Task directions —
Please report how many lines in the data underneath hold the word "Choose", with no other text.

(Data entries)

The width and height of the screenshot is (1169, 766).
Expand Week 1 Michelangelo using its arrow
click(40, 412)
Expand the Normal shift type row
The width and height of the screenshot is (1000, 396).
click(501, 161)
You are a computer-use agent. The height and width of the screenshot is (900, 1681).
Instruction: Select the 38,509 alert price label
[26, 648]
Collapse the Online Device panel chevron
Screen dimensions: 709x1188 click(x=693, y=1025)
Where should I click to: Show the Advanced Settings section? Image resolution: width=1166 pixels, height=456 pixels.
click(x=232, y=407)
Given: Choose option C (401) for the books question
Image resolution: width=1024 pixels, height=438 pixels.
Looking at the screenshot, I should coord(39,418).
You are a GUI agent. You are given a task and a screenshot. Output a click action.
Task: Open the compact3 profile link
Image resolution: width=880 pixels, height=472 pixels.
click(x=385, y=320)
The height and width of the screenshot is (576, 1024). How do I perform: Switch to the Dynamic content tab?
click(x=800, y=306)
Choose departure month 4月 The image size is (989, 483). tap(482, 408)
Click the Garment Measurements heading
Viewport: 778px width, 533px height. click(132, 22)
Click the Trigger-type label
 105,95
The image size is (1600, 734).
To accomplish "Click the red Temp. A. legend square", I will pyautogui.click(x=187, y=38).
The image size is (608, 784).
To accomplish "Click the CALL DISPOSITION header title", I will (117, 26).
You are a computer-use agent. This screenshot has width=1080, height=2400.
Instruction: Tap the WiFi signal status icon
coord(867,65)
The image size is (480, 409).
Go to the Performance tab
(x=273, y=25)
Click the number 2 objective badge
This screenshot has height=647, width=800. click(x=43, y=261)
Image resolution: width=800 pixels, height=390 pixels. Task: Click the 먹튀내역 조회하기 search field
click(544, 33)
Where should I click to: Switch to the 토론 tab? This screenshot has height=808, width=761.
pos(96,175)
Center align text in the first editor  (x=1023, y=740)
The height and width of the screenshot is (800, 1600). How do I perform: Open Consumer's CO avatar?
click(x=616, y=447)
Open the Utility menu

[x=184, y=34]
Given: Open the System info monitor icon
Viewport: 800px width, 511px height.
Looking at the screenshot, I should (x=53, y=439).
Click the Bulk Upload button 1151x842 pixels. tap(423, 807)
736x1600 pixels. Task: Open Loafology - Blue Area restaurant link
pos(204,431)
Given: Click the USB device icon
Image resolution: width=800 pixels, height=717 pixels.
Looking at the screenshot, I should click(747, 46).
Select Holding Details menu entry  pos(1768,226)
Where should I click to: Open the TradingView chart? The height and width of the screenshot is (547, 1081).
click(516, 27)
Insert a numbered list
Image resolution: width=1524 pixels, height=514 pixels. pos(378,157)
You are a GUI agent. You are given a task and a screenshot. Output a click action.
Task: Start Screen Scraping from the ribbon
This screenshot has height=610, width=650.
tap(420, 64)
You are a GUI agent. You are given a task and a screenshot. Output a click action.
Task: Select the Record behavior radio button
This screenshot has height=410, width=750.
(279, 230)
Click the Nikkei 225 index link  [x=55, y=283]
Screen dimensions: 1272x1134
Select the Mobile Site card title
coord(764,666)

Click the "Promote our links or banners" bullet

The completed task —
2